(Entries on finding words and elements)
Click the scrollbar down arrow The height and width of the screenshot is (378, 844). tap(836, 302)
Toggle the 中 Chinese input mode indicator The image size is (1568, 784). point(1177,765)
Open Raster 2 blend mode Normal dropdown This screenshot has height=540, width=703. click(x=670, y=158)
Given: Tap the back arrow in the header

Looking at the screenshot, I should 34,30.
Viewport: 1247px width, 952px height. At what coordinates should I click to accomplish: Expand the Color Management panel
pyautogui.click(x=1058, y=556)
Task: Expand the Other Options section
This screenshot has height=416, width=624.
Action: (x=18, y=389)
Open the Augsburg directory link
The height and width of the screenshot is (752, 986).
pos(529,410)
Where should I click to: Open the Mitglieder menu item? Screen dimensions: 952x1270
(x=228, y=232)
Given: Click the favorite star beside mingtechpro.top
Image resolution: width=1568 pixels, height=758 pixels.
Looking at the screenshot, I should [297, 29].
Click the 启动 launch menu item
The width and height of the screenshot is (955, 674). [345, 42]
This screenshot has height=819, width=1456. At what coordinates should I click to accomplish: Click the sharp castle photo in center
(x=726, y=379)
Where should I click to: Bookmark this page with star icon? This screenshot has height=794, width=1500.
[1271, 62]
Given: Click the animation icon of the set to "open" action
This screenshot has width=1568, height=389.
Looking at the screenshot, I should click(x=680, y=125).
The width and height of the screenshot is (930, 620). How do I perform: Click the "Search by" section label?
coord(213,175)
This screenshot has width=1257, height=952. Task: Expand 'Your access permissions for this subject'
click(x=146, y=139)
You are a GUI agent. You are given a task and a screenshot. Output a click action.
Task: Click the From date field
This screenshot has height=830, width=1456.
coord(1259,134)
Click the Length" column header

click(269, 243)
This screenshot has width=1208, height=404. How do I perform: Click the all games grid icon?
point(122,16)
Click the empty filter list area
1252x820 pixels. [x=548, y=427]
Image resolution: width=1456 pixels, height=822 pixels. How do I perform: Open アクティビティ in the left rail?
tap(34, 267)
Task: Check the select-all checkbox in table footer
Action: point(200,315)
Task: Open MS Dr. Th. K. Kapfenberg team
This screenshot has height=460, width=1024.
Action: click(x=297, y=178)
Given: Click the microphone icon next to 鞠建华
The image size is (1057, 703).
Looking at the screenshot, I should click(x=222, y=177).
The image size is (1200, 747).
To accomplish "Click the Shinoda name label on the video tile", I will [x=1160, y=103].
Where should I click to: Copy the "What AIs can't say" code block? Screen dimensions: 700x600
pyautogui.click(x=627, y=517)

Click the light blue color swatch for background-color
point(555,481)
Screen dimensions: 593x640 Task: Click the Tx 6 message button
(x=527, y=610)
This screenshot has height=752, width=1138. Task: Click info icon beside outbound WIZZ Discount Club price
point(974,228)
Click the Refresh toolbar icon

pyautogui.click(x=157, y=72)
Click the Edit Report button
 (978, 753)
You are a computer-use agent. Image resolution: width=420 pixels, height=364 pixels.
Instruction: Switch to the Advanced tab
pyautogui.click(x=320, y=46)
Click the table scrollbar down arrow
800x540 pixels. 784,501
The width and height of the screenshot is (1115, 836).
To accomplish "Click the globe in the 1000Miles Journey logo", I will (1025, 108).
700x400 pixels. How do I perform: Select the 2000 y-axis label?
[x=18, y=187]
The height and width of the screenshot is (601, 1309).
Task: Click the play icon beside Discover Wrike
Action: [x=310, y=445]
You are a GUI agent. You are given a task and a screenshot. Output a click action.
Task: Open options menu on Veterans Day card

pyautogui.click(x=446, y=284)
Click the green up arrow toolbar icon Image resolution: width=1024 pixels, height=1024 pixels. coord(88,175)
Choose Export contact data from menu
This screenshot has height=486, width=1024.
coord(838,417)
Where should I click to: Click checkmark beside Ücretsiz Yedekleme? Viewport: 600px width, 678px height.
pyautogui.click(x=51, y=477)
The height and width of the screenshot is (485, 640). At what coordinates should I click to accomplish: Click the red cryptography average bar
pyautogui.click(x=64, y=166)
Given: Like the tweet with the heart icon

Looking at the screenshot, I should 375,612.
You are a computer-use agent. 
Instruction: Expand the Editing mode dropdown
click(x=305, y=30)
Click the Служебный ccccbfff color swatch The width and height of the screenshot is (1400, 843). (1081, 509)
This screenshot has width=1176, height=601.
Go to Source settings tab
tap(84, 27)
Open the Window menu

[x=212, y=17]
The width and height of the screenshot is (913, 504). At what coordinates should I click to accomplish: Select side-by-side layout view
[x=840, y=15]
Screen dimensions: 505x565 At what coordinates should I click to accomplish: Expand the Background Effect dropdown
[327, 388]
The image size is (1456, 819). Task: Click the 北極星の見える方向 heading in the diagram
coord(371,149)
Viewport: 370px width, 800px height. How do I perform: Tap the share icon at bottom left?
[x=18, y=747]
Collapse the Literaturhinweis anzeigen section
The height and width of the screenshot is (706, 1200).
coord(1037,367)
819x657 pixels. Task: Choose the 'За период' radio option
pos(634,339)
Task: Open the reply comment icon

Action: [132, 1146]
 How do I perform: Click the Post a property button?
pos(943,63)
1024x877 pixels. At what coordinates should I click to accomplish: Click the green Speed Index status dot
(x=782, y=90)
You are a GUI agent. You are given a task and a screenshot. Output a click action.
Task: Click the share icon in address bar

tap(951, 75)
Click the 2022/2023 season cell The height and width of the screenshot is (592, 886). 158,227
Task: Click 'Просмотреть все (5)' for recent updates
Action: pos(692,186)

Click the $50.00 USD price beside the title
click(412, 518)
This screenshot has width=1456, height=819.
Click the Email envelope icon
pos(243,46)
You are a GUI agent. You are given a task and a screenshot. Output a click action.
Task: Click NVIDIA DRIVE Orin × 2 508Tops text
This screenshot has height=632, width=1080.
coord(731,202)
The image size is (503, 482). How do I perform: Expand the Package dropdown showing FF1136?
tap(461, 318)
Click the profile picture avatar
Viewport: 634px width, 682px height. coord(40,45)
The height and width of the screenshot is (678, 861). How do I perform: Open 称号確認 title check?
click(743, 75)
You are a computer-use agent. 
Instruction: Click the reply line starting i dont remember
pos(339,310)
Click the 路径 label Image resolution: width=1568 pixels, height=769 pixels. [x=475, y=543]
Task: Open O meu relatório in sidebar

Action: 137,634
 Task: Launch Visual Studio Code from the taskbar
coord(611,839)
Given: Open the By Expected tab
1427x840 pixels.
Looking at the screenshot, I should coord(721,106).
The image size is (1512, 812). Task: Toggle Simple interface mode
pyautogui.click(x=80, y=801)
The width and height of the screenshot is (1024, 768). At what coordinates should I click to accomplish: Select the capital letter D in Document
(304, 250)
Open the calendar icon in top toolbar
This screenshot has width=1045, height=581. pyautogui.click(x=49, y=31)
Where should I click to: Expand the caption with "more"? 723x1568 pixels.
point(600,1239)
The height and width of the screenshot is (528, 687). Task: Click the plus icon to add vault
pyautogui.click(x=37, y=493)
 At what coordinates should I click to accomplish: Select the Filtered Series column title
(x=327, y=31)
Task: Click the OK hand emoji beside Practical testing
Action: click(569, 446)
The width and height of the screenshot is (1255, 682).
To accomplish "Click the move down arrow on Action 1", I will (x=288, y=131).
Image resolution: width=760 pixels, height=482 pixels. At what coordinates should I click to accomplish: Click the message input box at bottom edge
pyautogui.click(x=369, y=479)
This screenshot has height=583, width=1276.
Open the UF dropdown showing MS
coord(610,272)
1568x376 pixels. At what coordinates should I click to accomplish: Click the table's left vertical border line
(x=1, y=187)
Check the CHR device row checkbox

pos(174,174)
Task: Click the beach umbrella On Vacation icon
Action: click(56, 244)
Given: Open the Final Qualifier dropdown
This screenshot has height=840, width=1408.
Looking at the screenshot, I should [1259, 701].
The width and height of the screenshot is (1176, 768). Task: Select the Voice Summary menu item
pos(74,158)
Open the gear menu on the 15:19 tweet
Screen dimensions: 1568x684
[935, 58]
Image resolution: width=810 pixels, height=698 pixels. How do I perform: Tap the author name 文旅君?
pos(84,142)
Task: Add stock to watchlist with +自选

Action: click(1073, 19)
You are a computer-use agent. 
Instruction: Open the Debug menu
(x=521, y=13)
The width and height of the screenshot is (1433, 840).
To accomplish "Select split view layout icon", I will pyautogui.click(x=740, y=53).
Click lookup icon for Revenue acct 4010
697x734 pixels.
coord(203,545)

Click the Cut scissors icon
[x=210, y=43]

→ **WHAT YOU SHOULD DO**
Collect and copy every line of the items above that contains the word "layout".

→ **EXERCISE OUTPUT**
The width and height of the screenshot is (913, 504). At what coordinates should I click to accomplish: Select side-by-side layout view
To accomplish "Select split view layout icon", I will pyautogui.click(x=740, y=53).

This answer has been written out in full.